Betrachten wir den Baustoff Naturstein als einen Teil des Bilanzrahmens „Konstruktion“ gemäß DIN EN 15978, welche sich der Bewertung der umweltbezogenen Qualität von Gebäuden widmet, so spielt er seine Karten besonders in der Phase der Herstellung des Gebäudes und an dessen Lebensende aus. Stein, vor allem wenn er regional gewonnen und verarbeitet wird, erzeugt deutlich weniger CO2 als beispielsweise Keramik. Ebenso ist Naturstein unproblematisch beim Rückbau eines Gebäudes, da er frei von chemischen Zusätzen ist und im Idealfall entweder wiederverwendet oder weiterverarbeitet wird, beispielsweise zu Split. Beim Bauen im Bestand kommt Naturstein seine Langlebigkeit, natürliche Anmutung und – damit unmittelbar verbunden – eine hohe Wertschätzung zugute. Zum Stellenwert von Naturstein erklärt das österreichische Bundesdenkmalamt in seinen 2015 veröffentlichten Standards der Baudenkmalpflege: „Aus der Tradition der Epoche der Romantik heraus genießt der Werkstoff Stein eine spezielle öffentliche Aufmerksamkeit, wobei mit der sichtbaren Materialität besondere Erwartungen an Echtheit, Wahrhaftigkeit und Ursprünglichkeit verknüpft werden.“ Auch ohne Bezug zur angesprochenen Tradition ist Naturstein ein beliebtes Baumaterial. Echter Stein steht für Authentizität, Langlebigkeit und Natürlichkeit. Über diese Grundwerte hinaus ist Naturstein aber auch ein individueller und ästhetischer Baustoff.

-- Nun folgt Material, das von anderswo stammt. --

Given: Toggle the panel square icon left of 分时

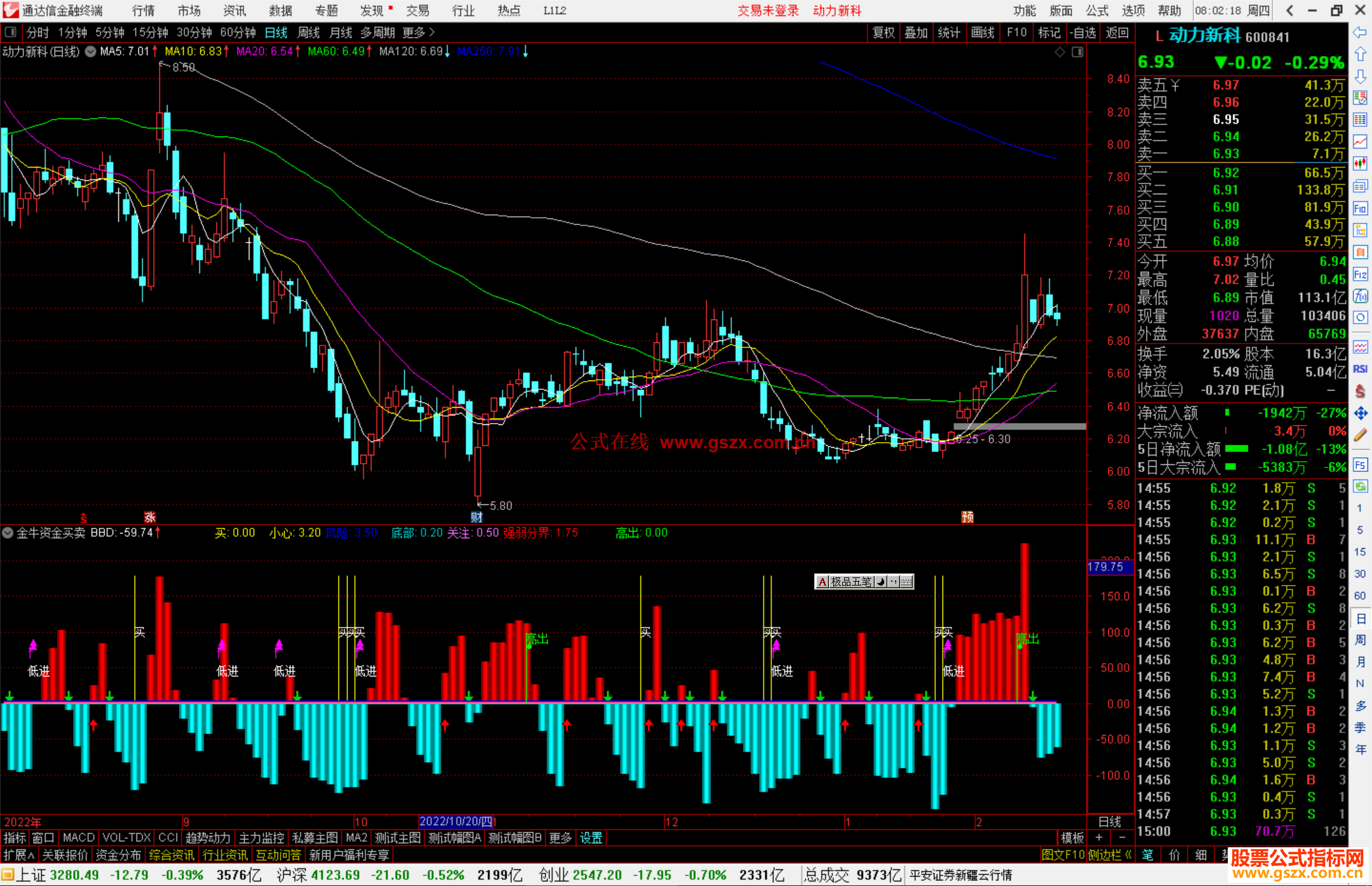Looking at the screenshot, I should coord(11,32).
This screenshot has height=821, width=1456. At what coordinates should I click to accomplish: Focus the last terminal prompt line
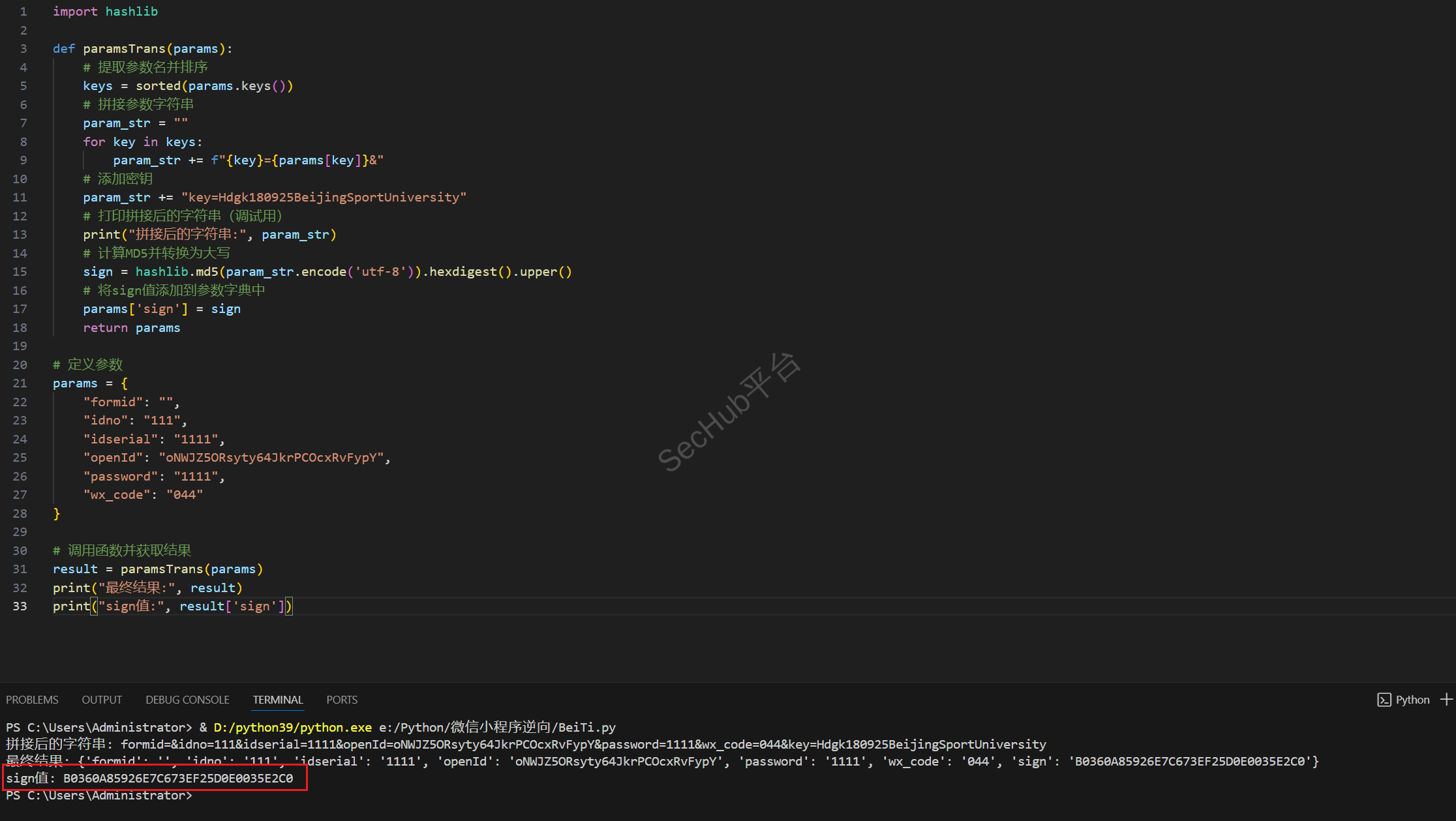click(99, 796)
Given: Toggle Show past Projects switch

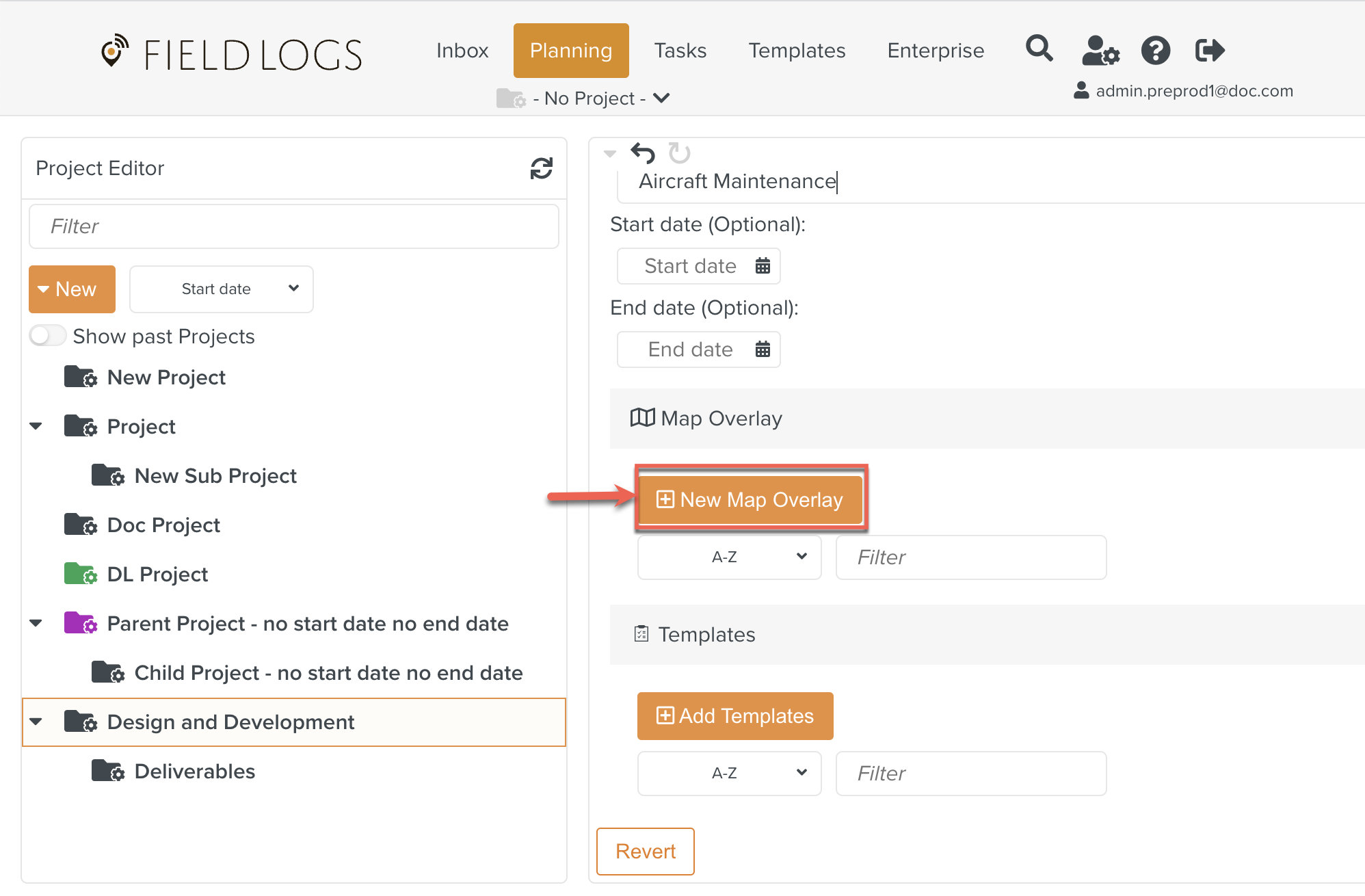Looking at the screenshot, I should [47, 336].
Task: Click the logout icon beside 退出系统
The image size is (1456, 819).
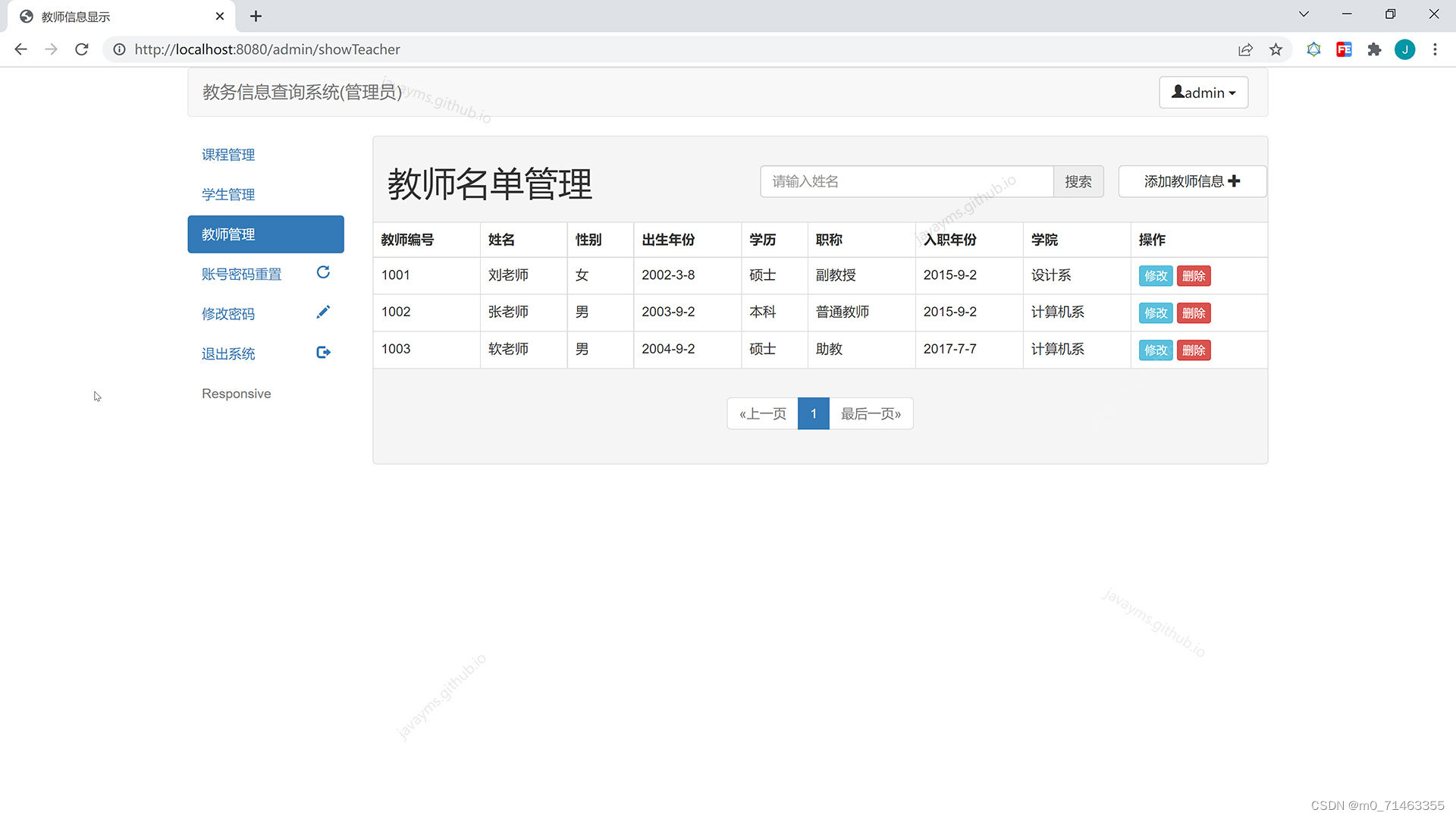Action: tap(323, 353)
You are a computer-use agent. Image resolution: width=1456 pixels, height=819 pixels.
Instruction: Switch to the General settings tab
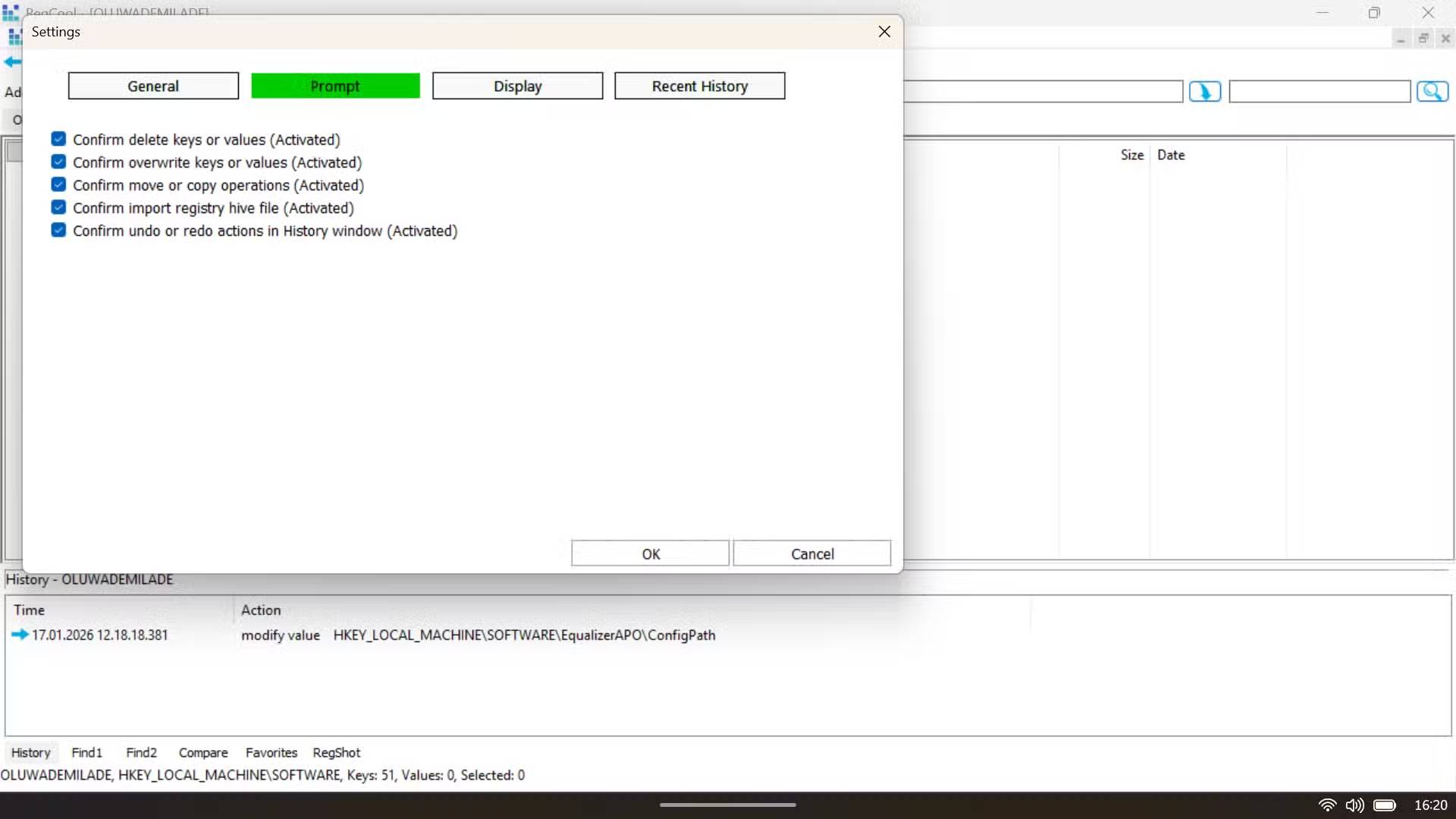(153, 86)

Im Foyer des Unteren Belvedere harmonieren die neuen, großformatigen Bodenplatten aus Leitha-Kalkstein mit den historischen Stufen.
Naturstein ist individuell
Es gibt viele Möglichkeiten, bestehende Bausubstanz mit Hilfe von Naturstein nachhaltig und repräsentativ aufzuwerten. Dank digitaler Messtechniken wird das Naturmaß präzise erfasst und beim Steinschnitt berücksichtigt. Dank der individuellen Produktion der Werkstücke lässt sich in jede noch so kleine oder verwinkelte Nische ein Waschtisch auf Maß fertigen.
Unlängst erklärte Susanne Wartzeck, Präsidentin des Bundes Deutscher Architekten BDA, dass das Berufsbild an einem Wendepunkt stehe, indem besonders die Konzentration auf das Bauen im und mit dem Bestand die Arbeitsfelder verändern wird. Einen vielseitigen und verlässlichen Partner für diesen Wandel haben Architekten in Naturstein bereits. Dessen Möglichkeiten im Bauen für die Zukunft sind noch lange nicht ausgereizt, ganz im Gegenteil.
Mikve unter einer Wiener Synagoge mit gespiegeltem Azul Macaubas
Gästebad mit massivem Waschtisch für einen Dachausbau in Wien
Bei der Modernisierung seines Elternhauses ließ sich der Bauherrr sein Traumbad mit Azul Bahia errichten.